BEGIN

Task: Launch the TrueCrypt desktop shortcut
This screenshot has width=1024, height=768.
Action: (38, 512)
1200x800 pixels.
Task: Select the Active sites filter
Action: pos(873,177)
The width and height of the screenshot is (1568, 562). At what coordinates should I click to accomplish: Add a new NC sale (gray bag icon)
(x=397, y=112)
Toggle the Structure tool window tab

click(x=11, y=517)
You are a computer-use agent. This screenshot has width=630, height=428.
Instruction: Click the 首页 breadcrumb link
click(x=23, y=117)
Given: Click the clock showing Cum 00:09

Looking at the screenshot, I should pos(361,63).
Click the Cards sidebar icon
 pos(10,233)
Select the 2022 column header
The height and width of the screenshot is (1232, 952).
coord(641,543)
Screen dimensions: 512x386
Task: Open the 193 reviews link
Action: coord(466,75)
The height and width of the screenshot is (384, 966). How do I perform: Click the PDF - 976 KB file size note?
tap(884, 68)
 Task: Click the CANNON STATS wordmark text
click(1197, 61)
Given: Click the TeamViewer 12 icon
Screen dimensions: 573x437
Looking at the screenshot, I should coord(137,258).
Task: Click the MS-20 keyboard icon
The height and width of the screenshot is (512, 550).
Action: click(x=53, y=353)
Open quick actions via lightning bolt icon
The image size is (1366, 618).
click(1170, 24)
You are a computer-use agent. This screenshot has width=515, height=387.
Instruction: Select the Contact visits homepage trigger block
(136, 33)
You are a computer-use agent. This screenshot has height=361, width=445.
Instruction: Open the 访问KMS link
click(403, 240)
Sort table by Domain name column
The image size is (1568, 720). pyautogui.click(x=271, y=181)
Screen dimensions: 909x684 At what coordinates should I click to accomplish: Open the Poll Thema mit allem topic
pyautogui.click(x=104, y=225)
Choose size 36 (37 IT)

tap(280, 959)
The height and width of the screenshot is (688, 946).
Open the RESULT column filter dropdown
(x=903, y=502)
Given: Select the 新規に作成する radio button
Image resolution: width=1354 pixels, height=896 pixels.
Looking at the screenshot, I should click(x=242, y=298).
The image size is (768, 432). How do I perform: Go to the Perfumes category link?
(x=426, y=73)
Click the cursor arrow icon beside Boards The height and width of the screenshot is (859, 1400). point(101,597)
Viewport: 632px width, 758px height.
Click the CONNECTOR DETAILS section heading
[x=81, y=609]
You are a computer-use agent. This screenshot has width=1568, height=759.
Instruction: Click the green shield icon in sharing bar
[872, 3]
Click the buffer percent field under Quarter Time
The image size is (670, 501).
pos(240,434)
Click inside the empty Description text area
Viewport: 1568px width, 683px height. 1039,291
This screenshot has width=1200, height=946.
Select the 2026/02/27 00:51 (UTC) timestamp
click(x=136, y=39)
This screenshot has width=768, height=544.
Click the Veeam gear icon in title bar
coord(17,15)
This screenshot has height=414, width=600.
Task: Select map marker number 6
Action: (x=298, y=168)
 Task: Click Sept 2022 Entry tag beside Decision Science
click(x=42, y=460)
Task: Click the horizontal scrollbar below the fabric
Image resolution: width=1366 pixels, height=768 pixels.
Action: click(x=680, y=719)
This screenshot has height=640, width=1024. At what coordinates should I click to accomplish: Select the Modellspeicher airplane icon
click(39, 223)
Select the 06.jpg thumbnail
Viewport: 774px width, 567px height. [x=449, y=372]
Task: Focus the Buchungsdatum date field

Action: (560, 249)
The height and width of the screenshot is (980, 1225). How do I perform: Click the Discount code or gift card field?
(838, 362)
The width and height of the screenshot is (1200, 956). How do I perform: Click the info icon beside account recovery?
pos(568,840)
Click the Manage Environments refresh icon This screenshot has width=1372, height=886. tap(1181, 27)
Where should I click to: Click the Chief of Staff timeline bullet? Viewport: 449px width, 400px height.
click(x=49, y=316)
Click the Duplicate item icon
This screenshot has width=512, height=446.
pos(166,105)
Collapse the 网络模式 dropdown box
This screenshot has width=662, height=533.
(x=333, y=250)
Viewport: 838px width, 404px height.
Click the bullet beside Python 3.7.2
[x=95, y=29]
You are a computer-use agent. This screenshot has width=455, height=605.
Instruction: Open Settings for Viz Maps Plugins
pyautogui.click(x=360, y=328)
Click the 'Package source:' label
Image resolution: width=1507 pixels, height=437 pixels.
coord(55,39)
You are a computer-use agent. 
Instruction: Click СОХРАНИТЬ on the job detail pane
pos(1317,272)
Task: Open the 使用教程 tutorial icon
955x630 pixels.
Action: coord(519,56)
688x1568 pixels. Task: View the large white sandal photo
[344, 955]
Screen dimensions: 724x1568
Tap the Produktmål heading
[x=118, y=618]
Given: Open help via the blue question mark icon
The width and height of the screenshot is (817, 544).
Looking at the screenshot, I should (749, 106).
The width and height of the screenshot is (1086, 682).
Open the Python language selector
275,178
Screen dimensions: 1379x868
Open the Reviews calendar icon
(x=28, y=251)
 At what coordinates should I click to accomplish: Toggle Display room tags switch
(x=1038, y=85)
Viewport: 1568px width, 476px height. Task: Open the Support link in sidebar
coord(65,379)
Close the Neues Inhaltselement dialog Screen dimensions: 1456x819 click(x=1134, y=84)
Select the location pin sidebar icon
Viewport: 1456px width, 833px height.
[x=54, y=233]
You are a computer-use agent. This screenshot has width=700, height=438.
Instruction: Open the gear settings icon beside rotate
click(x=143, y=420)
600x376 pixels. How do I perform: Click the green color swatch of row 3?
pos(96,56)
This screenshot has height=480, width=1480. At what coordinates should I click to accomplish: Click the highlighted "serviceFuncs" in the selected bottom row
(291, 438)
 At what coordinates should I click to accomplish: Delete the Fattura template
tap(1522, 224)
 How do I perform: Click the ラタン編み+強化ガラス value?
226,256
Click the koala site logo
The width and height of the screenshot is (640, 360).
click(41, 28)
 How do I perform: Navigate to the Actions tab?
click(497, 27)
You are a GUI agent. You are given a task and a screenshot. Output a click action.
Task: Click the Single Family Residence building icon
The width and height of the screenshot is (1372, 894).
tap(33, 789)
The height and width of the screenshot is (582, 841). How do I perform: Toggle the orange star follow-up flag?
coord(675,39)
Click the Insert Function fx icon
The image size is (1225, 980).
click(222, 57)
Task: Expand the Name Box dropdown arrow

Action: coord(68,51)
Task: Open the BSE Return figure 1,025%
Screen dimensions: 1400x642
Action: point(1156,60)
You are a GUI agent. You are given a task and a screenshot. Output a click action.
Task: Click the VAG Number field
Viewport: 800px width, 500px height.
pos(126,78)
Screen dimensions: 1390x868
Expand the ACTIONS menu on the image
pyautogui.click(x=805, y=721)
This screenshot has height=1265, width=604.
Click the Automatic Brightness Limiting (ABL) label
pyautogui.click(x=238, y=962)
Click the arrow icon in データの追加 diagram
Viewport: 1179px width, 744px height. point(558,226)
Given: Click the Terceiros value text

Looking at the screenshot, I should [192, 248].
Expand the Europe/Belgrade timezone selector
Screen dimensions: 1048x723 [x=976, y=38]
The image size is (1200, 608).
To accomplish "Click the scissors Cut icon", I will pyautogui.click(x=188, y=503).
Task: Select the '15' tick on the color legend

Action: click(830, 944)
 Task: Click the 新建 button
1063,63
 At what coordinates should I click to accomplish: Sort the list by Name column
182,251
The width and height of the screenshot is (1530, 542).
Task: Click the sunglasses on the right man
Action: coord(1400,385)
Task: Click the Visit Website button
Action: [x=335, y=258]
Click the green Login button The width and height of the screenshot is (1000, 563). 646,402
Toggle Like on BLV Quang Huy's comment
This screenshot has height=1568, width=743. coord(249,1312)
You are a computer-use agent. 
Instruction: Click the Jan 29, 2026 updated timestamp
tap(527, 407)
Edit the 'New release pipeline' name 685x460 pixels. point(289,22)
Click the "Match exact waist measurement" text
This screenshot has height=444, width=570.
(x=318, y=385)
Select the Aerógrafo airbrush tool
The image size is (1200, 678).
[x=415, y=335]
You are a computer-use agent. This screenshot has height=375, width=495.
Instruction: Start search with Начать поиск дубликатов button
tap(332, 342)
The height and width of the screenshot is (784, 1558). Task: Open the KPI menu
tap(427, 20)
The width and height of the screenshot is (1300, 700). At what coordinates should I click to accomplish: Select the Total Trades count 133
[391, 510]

END

Across the records above, return every line that contains the word "computer".

You are a computer-use agent. This screenshot has width=630, height=428.
You are a computer-use agent. This screenshot has width=515, height=387.
You are a computer-use agent. This screenshot has height=361, width=445.
You are a computer-use agent. This screenshot has width=1568, height=759.
You are a computer-use agent. This screenshot has width=455, height=605.
You are a computer-use agent. 
You are a computer-use agent. This screenshot has width=700, height=438.
You are a computer-use agent. 
You are a computer-use agent. This screenshot has height=375, width=495.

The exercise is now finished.